GEGEVEN TEKST:
================
De Commissie is voornemens om een apart nieuw fonds voor geïntegreerd grensbeheer in het leven te roepen. Het Europees Grens- en kustwachtagentschap (Frontex) zal verder worden versterkt, met een nieuw permanent orgaan van ca. 10 000 grenswachten en extra financiële middelen, bedoeld om de douanecontroles te versterken en de controleapparatuur te verbeteren. Er zal een nieuw fonds voor geïntegreerd grensbeheer (IBMF) worden opgericht ter waarde van ruim 9,3 miljard euro.

2.2.1.

Deze investeringen zullen worden gebruikt om Frontex te versterken, systematische grenscontroles te verrichten, nieuwe grootschalige en interoperabele IT-systemen in te voeren en een toekomstig inreis- en uitreissysteem op te zetten om het grensverkeer te regelen.

2.3.
================
GEGEVEN ITEMS:
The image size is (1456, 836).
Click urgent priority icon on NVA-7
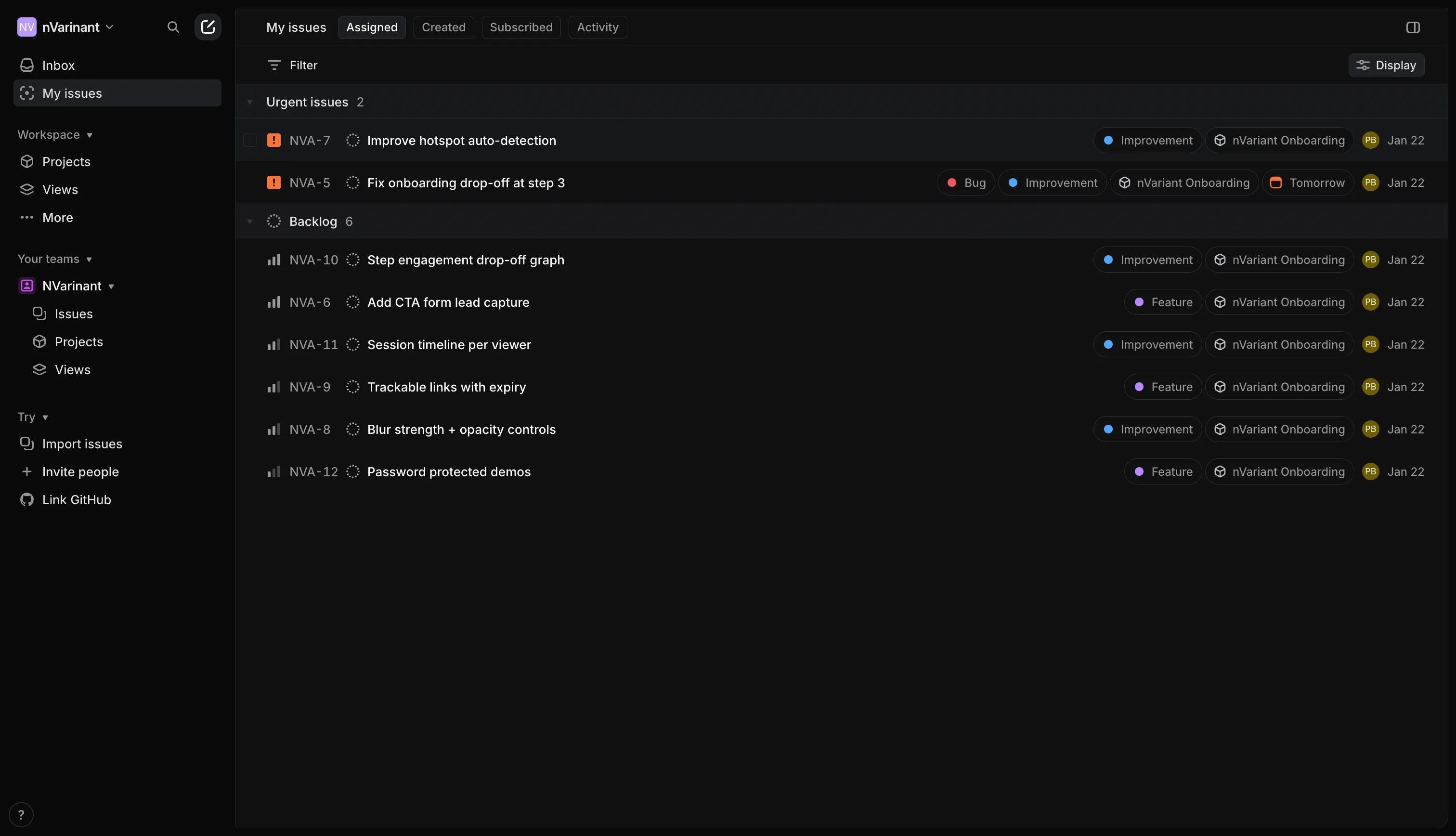point(274,140)
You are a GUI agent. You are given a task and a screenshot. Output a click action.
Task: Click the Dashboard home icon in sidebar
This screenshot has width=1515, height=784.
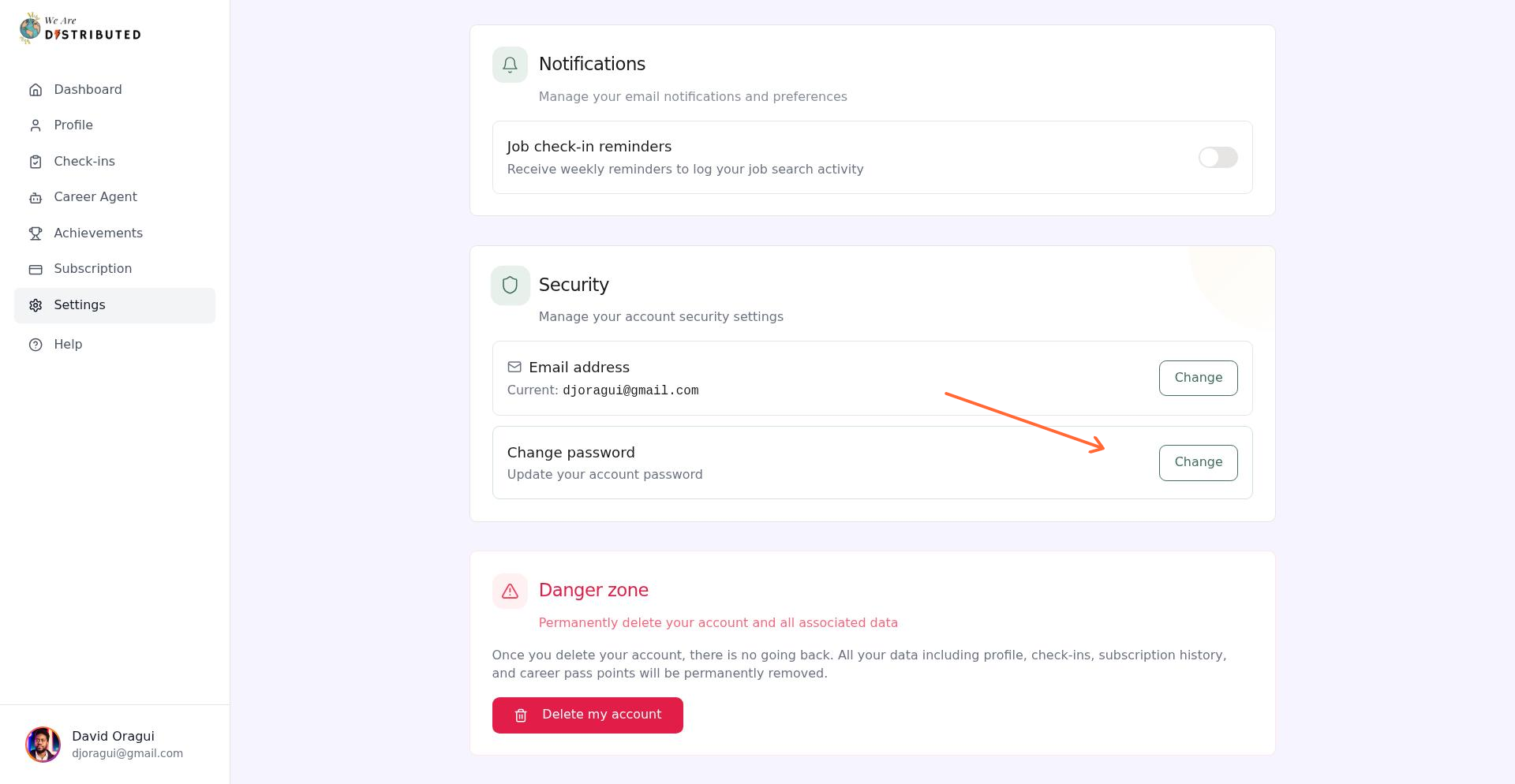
================
OPDRACHT: Geef uit de tekst over grensbeheer woordelijk het gedeelte weer dat opent met de woorden "De Commissie is" en sluit met "ruim 9,3 miljard euro.".

HET ANTWOORD:
De Commissie is voornemens om een apart nieuw fonds voor geïntegreerd grensbeheer in het leven te roepen. Het Europees Grens- en kustwachtagentschap (Frontex) zal verder worden versterkt, met een nieuw permanent orgaan van ca. 10 000 grenswachten en extra financiële middelen, bedoeld om de douanecontroles te versterken en de controleapparatuur te verbeteren. Er zal een nieuw fonds voor geïntegreerd grensbeheer (IBMF) worden opgericht ter waarde van ruim 9,3 miljard euro.